You do get the desired output using enumerate on the 2-d list m. You then need to assign the map object back to m by converting it into a list. You can do it as follows -
APPROACH - 1
m = [[1,2,3],[5,6,7],[9,10,11]]
m=list(map(lambda x: (x[0],x[1]), enumerate(m)))
print(m)
OUTPUT :
[(0, [1, 2, 3]), (1, [5, 6, 7]), (2, [9, 10, 11])]
APPROACH - 2
Another possible way of doing it would be as follows -
m = [[1,2,3],[5,6,7],[9,10,11]]
m=list(map(lambda x: (m.index(x),x), m))
# finding index in m using m.index(x) instead of x.index(x[0]) which would always return 0
print(m)
OUTPUT :
[(0, [1, 2, 3]), (1, [5, 6, 7]), (2, [9, 10, 11])]
What you were trying to do with (x.index(x[0]) finds the element in the elements of your original 2-d list which would always give you 0 (since you are finding the 0th index element in the list which would obviously give 0).

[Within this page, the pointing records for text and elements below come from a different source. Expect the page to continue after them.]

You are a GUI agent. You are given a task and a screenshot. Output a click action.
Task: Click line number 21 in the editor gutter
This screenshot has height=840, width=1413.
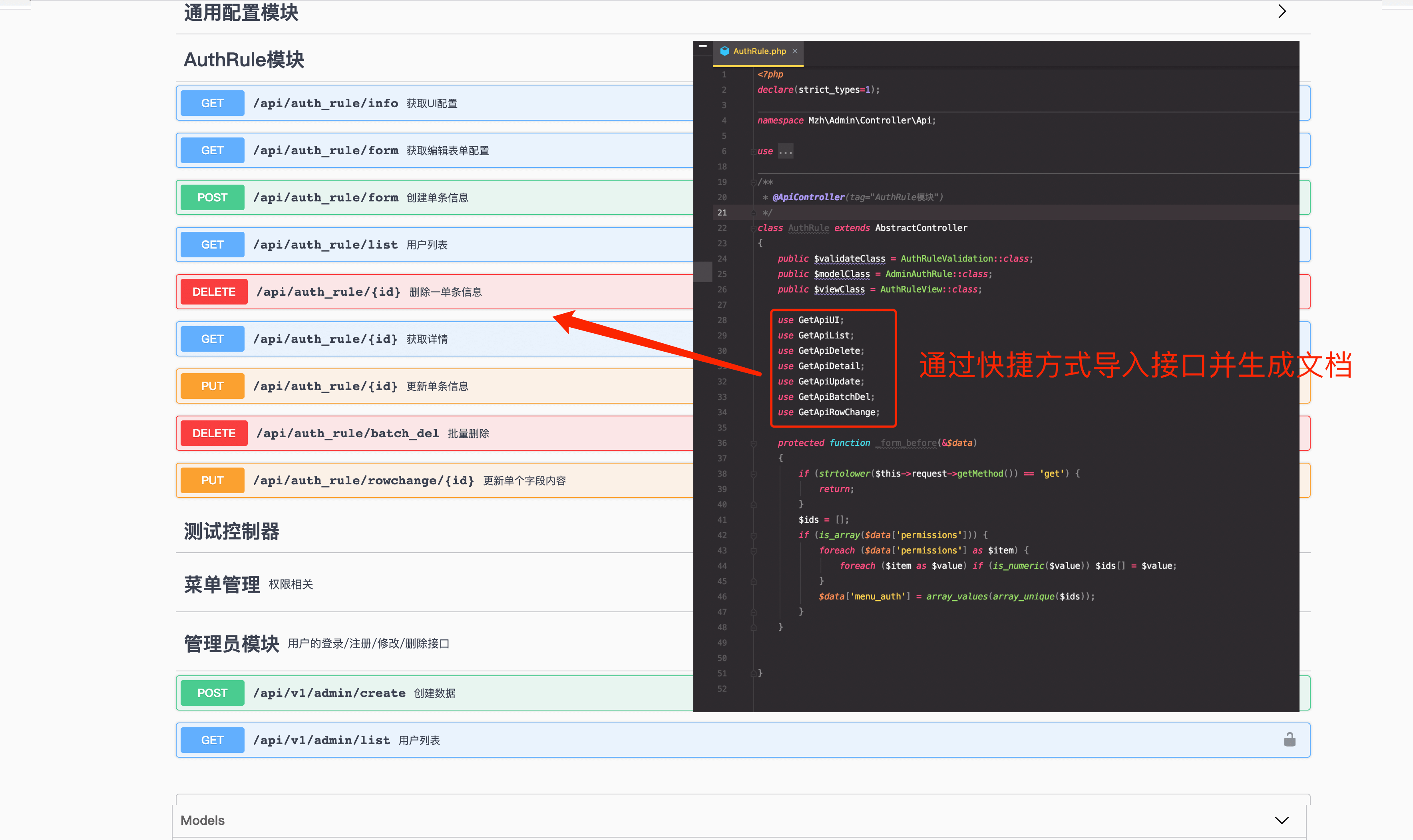pyautogui.click(x=722, y=213)
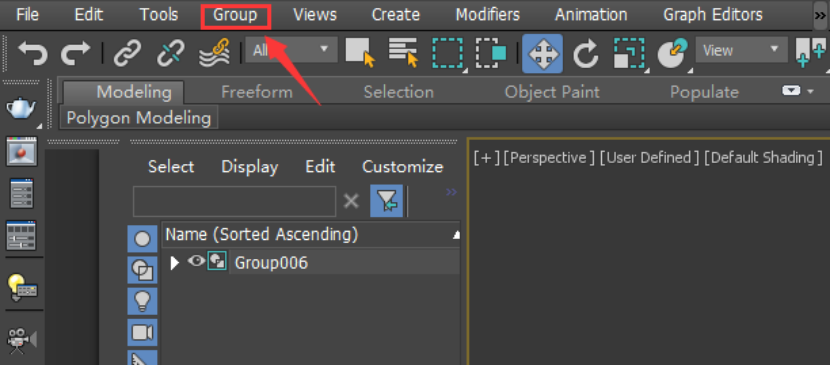The image size is (830, 365).
Task: Click Bind to Space Warp icon
Action: 214,53
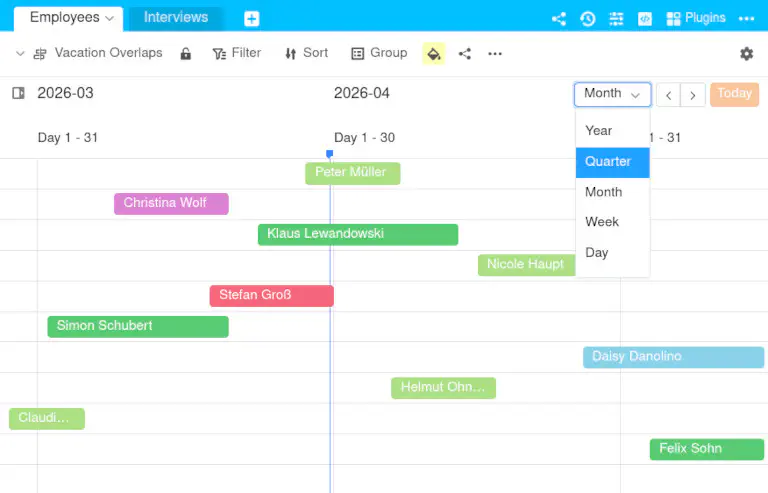
Task: Open the Month period dropdown
Action: coord(612,94)
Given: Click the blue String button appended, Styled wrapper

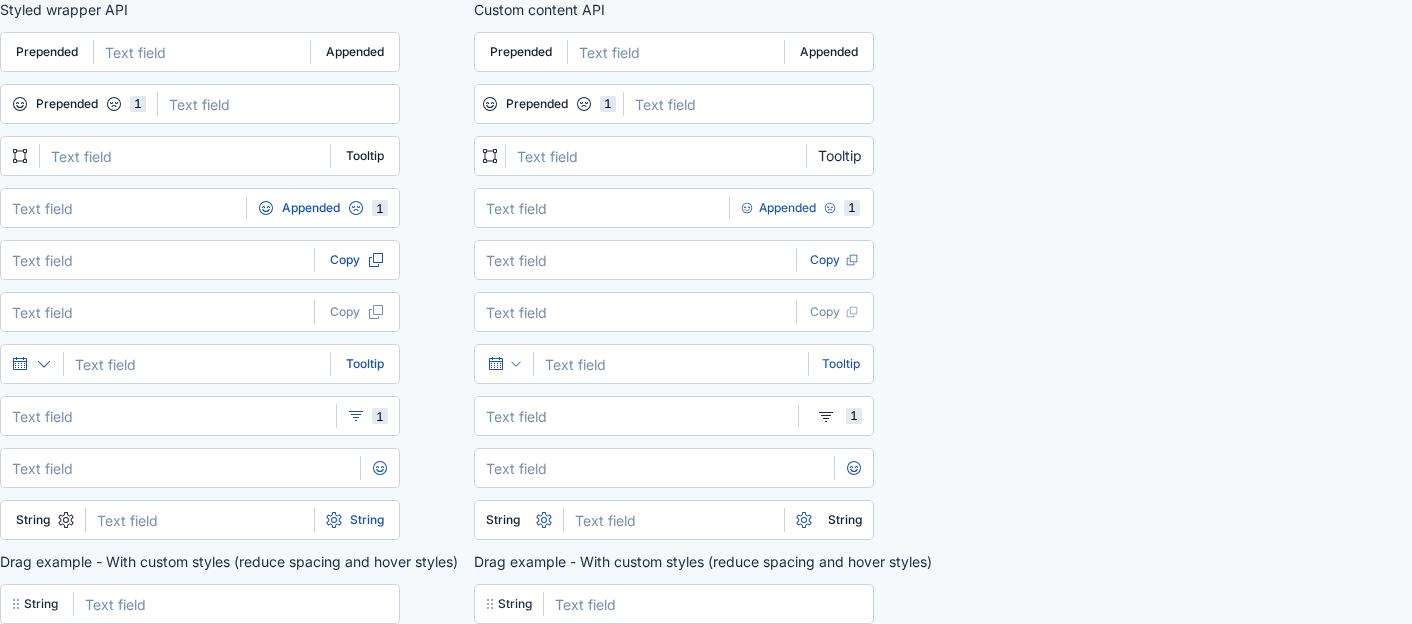Looking at the screenshot, I should pyautogui.click(x=355, y=520).
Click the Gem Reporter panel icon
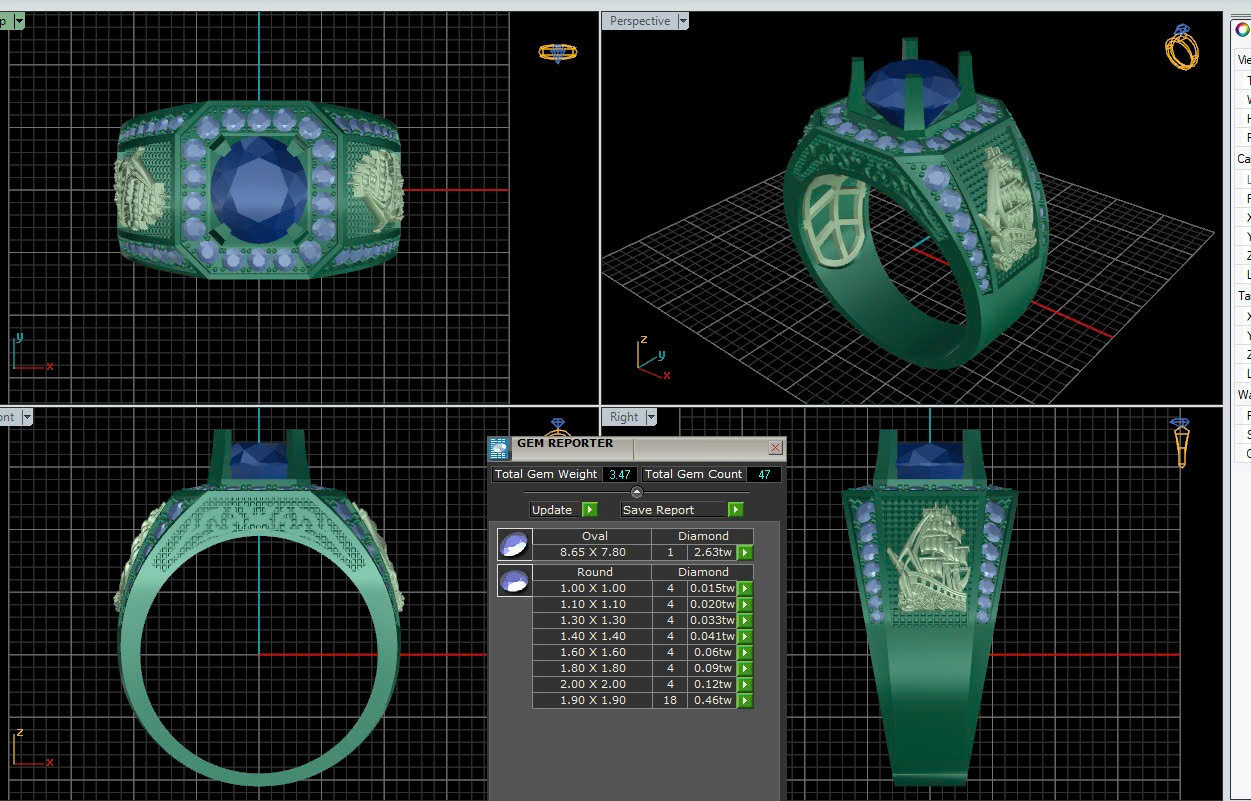 click(499, 448)
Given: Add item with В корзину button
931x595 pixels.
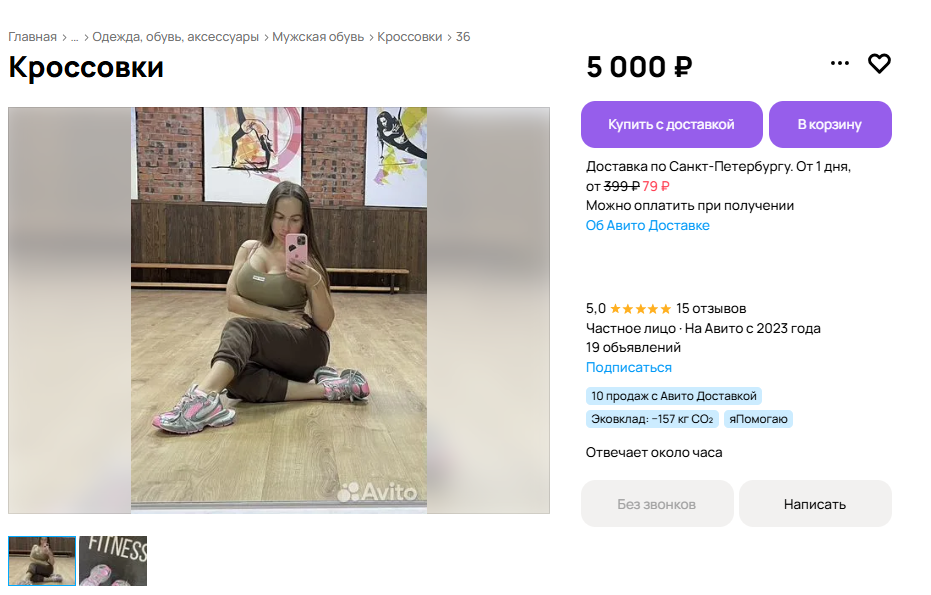Looking at the screenshot, I should (829, 125).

What you should instead be doing is finding the index of element over which you are mapping in the map (and not in x-which is elements of m).
APPROACH - 3 (better alternative than first two versions)
A better solution than the above approaches(as suggested in this answer) is using the list enumeration. So, the solution using list enumeration is as follows -
m = [[1,2,3],[5,6,7],[9,10,11]]
m=[(index,element) for index,element in enumerate(m)]
print(m)
OUTPUT :
[(0, [1, 2, 3]), (1, [5, 6, 7]), (2, [9, 10, 11])]
This approach turns out to be somewhat faster than using the map with lambda approach. You can read more about list enumeration here
APPROACH - 4 (one-liner)
Since enumerate() returns an enumerate object which contains index and the element itself, the approach-3 could be modified to a shorter and simpler version as follows -
m = [[1,2,3],[5,6,7],[9,10,11]]
print(list(enumerate(m)))
OUTPUT :
[(0, [1, 2, 3]), (1, [5, 6, 7]), (2, [9, 10, 11])]